Ses mandats ont été marqués par une forte base populaire dans les milieux défavorisés, mais aussi par des crises majeures, des accusations de violations des droits humains et son renversement en 2004 sous pression interne et internationale.[3][4][2]
Depuis son retour d’exil en 2011, il reste une figure symbolique et un leader moral pour Fanmi Lavalas, mais n’a plus occupé de fonctions exécutives.[5][6][1]
Cadre constitutionnel et légal
La Constitution haïtienne limite les mandats consécutifs et encadre strictement l’accès à la présidence, notamment via des conditions d’éligibilité, de résidence et de non‑continuation de mandats interrompus.
Aristide ayant déjà effectué plusieurs mandats et quitté le pouvoir dans des conditions controversées, sa candidature serait politiquement contestée et juridiquement attaquée, même si un texte ne l’interdit pas explicitement comme individu.
Les autorités électorales ont déjà exclu Fanmi Lavalas de certaines consultations précédentes, ce qui montre que le système peut écarter son courant politique des scrutins clés.[6][5]
Conjoncture politique 2024‑2026
De 2021 à 2026, Haïti est plongée dans une succession de gouvernements provisoires (Ariel Henry, Conseil présidentiel de transition, Alix Didier Fils‑Aimé) avec pour mission prioritaire de rétablir la sécurité et organiser des élections générales.
Ce contexte de transition prolongée fait que l’agenda réel des prochaines élections se concentre sur la légitimité des nouveaux acteurs, la sécurisation du scrutin et la pression de la communauté internationale, plutôt que sur un retour d’anciens présidents renversés.
Les partenaires internationaux qui pèsent sur le dossier haïtien ont historiquement considéré Aristide comme un facteur de polarisation et de risque de déstabilisation, ce qui réduit encore la probabilité d’un feu vert tacite à son retour au pouvoir.
État actuel de Fanmi Lavalas et du leadership
Depuis 2011, Aristide apparaît davantage comme parrain politique, soutenant des candidats de Fanmi Lavalas (comme Maryse Narcisse en 2015) plutôt que comme postulant direct à la présidence..
Cette posture de leader en retrait suggère que sa stratégie est de préserver son capital symbolique en appuyant une relève politique plutôt qu’en se ré‑exposant lui‑même au front électoral.

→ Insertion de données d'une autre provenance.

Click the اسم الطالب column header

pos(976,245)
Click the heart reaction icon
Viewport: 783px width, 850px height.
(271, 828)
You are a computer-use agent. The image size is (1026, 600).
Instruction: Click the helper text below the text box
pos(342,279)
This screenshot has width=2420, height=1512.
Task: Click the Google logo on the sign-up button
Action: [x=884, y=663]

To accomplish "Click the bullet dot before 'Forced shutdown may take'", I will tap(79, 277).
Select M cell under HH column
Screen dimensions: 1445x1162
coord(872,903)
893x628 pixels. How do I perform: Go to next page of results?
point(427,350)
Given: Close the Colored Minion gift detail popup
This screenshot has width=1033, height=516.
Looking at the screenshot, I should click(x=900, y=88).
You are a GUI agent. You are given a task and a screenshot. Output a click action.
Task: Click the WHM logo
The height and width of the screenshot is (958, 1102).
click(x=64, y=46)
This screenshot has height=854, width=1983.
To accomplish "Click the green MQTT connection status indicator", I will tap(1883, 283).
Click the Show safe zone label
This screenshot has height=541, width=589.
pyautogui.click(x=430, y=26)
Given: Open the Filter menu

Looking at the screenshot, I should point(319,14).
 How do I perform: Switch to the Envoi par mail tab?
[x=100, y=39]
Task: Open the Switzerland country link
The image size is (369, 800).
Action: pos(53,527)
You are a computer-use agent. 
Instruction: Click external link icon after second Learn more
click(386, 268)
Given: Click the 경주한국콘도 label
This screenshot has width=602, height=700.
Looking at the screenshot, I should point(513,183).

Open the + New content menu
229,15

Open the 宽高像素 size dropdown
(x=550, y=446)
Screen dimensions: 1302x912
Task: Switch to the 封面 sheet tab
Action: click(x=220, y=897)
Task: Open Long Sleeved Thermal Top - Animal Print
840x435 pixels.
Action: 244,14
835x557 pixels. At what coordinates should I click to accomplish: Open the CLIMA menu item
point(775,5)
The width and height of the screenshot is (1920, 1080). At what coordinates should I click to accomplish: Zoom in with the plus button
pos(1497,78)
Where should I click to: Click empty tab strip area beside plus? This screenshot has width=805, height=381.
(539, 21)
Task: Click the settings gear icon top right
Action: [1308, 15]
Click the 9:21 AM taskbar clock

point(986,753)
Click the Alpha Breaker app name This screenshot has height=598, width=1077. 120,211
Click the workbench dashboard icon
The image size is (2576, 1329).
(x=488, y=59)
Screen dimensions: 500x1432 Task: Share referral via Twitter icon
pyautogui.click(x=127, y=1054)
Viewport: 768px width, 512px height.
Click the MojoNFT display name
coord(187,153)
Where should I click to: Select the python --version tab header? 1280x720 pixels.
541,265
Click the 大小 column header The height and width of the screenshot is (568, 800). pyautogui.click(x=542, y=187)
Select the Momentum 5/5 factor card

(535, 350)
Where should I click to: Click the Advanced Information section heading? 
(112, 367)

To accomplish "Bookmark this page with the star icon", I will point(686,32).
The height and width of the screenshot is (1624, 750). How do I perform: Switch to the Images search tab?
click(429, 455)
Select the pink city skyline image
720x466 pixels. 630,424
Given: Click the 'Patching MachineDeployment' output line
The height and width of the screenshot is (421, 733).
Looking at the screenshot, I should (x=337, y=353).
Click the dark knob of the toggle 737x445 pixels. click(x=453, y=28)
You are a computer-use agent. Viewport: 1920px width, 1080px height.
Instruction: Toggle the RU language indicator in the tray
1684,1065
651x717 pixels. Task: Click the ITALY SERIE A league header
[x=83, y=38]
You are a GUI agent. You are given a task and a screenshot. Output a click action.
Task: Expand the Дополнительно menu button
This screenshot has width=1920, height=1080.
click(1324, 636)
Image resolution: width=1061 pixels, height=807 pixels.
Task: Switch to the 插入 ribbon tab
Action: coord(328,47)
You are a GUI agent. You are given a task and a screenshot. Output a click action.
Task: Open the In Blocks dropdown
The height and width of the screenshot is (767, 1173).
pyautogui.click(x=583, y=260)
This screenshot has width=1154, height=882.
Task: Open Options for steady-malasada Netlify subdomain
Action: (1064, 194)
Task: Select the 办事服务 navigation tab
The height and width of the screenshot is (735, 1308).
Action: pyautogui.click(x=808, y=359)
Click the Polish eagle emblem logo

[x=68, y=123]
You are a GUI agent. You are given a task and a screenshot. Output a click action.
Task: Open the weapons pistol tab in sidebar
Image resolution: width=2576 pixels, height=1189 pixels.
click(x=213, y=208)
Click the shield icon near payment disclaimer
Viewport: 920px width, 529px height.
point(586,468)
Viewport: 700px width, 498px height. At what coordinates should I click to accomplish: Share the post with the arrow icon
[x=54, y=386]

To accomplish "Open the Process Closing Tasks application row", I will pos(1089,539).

Combiné à son âge (plus de 70 ans) et aux contraintes sécuritaires, il est plus vraisemblable qu’il reste un acteur d’influence qu’un candidat opérationnel dans un environnement électoral très violent et incertain.
Évaluation synthétique des chances
En croisant ces dimensions — cadre constitutionnel, trajectoire historique, rapports de force internes, position des acteurs internationaux et stratégie actuelle de Fanmi Lavalas — on peut estimer que la probabilité d’une candidature victorieuse d’Aristide est très basse.
Le scénario le plus réaliste est celui où il joue un rôle de « faiseur de roi », soutenant un candidat proche de Lavalas, plutôt qu’un retour personnel à la magistrature suprême.